However, in January 2018, an FDA advisory panel said that PMI failed to show convincing scientific evidence that its iQOS device, which heats tobacco to a lower temperature than a lit cigarette, cuts the risk of tobacco-related harms. This decision could prevent the company from marketing iQOS as a healthier alternative to cigarettes, even if it is approved for sale in the United States. The iQOS is already available in many countries outside of the United States.

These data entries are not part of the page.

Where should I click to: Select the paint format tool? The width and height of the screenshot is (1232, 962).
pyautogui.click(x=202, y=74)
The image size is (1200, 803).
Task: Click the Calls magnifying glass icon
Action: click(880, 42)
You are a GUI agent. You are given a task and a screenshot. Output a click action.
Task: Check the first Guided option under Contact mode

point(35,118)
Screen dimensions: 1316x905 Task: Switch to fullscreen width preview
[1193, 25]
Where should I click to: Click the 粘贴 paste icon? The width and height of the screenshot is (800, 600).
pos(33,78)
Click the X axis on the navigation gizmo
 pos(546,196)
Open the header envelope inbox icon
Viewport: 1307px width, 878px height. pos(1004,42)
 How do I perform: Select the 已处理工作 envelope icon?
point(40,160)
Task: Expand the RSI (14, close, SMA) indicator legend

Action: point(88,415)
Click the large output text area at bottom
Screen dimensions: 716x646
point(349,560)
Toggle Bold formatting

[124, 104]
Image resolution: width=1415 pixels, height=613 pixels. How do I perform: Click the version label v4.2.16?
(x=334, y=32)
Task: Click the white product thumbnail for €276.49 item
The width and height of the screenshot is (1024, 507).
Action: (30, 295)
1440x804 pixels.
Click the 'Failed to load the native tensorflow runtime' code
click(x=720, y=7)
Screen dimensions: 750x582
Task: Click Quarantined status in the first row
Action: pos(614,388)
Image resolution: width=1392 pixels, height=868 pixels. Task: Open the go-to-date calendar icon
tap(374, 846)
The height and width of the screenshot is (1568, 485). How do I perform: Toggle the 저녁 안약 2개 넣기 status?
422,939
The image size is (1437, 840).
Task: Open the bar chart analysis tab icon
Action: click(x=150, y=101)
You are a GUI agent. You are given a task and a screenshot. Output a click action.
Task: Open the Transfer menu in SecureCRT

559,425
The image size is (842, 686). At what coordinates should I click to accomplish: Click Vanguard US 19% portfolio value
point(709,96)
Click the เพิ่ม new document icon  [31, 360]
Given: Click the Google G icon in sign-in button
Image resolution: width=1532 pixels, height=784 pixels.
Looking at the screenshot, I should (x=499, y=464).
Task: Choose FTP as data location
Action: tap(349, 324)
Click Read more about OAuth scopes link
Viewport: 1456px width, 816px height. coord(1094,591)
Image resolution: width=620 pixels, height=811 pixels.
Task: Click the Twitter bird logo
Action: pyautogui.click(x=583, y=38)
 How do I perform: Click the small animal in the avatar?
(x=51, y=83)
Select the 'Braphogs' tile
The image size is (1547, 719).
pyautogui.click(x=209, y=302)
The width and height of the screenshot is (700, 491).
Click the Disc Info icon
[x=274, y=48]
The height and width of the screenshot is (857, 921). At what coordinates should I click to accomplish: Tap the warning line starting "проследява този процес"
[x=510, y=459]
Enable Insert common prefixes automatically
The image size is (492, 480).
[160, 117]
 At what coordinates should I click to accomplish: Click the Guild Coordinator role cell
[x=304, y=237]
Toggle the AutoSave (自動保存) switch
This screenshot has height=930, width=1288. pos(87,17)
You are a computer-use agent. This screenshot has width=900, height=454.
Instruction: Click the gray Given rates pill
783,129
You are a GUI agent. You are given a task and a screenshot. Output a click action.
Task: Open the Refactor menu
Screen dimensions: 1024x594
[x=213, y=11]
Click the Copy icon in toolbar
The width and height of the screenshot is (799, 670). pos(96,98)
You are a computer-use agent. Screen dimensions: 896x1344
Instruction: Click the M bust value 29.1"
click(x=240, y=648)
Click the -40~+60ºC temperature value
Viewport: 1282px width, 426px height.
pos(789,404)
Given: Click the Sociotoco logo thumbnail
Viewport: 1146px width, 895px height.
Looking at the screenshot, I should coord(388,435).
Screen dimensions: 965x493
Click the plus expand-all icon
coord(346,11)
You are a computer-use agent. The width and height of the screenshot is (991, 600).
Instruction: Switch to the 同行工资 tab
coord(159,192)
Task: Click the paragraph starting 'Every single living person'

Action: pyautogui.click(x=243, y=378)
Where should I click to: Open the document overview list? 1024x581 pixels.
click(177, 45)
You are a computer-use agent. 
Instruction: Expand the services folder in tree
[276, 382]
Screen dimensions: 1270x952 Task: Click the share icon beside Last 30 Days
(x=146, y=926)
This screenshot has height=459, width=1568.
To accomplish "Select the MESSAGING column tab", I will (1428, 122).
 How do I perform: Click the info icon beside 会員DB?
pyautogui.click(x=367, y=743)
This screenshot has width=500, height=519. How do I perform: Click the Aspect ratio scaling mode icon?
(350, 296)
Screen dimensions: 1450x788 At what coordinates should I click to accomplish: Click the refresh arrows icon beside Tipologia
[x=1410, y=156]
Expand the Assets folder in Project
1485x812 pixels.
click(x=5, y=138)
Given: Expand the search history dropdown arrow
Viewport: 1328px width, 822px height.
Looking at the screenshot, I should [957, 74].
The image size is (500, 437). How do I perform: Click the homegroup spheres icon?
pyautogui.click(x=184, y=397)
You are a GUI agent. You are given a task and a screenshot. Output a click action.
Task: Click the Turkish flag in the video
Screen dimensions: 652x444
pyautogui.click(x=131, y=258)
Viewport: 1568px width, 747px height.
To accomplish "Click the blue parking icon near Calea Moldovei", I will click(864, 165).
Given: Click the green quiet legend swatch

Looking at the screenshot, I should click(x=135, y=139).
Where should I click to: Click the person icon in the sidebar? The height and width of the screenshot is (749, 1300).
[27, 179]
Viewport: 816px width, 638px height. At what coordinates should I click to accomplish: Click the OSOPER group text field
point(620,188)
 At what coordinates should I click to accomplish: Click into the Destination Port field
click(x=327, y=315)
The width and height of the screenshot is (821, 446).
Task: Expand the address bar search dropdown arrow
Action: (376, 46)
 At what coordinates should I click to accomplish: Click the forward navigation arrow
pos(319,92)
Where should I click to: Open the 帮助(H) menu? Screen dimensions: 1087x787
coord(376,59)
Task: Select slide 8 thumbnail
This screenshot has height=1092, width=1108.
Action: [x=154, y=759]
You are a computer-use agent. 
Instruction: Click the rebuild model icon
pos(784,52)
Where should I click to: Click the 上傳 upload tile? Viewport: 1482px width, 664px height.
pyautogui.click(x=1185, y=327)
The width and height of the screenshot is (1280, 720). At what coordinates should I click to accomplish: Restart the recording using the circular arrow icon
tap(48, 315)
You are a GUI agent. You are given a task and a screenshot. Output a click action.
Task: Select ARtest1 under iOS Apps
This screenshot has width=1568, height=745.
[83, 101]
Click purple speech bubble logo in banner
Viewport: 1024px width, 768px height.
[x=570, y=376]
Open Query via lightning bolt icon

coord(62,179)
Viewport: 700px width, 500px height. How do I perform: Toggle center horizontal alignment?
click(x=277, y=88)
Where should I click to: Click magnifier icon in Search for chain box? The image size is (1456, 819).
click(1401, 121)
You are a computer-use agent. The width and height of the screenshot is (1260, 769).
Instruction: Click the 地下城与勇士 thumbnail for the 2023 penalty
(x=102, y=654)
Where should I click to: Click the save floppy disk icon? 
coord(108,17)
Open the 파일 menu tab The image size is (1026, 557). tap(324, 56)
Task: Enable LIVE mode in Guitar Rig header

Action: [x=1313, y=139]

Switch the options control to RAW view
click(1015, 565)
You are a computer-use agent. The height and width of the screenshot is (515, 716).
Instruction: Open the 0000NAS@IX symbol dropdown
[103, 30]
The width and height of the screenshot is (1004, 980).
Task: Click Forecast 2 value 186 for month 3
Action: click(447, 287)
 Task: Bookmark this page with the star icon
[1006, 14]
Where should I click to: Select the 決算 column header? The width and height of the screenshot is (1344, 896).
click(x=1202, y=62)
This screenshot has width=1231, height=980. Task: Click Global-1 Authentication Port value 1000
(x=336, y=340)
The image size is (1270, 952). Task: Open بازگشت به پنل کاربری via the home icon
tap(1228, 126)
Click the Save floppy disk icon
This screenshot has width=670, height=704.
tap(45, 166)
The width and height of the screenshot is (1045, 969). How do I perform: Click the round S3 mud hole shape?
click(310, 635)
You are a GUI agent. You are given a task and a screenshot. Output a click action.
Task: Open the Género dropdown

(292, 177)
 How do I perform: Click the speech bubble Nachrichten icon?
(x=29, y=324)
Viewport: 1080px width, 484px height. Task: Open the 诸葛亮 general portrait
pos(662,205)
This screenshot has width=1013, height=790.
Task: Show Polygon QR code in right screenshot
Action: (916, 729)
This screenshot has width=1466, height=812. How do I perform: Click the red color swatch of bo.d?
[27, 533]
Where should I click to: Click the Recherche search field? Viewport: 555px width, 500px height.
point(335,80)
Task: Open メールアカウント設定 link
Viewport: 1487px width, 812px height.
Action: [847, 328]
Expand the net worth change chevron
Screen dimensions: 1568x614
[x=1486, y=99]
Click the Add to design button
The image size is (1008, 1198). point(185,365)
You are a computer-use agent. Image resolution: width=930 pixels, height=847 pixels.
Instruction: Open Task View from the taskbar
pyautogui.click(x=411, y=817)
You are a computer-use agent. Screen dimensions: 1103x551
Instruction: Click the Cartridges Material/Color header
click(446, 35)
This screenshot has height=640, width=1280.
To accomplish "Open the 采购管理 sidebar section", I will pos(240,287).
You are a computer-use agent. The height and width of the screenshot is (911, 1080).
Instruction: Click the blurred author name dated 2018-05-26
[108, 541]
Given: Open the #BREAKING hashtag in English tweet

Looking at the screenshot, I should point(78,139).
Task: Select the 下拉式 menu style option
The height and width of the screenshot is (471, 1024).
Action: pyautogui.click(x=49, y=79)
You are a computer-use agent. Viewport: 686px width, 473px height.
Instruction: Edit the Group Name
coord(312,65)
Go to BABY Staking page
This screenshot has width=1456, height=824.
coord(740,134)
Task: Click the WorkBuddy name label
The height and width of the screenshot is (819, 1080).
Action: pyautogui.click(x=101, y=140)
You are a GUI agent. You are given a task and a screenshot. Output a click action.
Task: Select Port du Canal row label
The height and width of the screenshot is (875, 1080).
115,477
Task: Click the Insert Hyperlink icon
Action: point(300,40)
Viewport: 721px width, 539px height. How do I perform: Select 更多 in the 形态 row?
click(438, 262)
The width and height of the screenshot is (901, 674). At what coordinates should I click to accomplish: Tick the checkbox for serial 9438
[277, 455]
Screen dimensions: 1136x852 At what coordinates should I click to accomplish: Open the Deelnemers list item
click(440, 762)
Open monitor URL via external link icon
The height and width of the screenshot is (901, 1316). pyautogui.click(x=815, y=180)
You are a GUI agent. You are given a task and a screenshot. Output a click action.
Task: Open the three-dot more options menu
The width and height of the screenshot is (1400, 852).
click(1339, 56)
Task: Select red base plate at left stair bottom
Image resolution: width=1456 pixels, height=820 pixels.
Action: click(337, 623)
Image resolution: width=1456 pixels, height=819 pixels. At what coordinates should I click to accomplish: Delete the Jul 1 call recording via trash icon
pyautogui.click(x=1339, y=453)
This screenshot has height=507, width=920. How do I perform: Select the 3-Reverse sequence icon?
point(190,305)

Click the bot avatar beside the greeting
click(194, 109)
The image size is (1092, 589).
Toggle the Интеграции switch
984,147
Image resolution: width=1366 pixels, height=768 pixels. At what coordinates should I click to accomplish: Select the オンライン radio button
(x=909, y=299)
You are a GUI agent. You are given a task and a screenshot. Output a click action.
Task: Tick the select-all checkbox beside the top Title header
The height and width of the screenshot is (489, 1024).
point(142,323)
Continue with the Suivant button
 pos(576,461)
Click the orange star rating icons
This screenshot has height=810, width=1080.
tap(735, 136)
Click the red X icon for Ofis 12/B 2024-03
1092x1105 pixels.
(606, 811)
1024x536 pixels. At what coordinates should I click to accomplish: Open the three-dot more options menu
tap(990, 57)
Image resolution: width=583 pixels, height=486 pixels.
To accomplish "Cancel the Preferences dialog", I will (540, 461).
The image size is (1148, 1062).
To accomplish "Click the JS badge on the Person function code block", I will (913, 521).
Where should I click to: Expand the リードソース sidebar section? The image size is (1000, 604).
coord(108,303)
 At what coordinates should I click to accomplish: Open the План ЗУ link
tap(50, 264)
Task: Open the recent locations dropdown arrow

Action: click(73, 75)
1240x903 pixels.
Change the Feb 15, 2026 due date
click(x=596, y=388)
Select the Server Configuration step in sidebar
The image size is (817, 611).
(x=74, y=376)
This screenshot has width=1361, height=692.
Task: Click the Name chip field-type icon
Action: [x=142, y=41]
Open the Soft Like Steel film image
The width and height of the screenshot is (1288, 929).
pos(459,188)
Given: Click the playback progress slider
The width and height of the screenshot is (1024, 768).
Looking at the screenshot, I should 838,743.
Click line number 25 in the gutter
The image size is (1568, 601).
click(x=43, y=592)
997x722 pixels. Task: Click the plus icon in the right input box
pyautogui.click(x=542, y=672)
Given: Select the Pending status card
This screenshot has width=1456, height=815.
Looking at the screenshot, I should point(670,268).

The FDA has not approved any modified-risk tobacco product applications it has received.
Industry outlook: What’s next?
According to a report from P&S Intelligence, the global HNB market was valued at $13.8 billion in 2017 and is estimated to grow at a compound annual growth rate of 19.6% during 2018-2023. Increasing health concerns among smokers and demand for smokeless vaping and other products will be the key drivers of growth, along with consumers’ gradual shift toward tobacco alternatives. Tobacco manufacturers have already noticed these trends in the last few years and are careful in marketing their HNB brands as less- or reduced-risk products. They are particularly keen on introducing a large variety of nicotine flavors to attract such consumers. However, navigating the complex regulatory requirements of oversight agencies will be the main barrier for growth, as the reduced health risk claims of the devices have not been completely evaluated.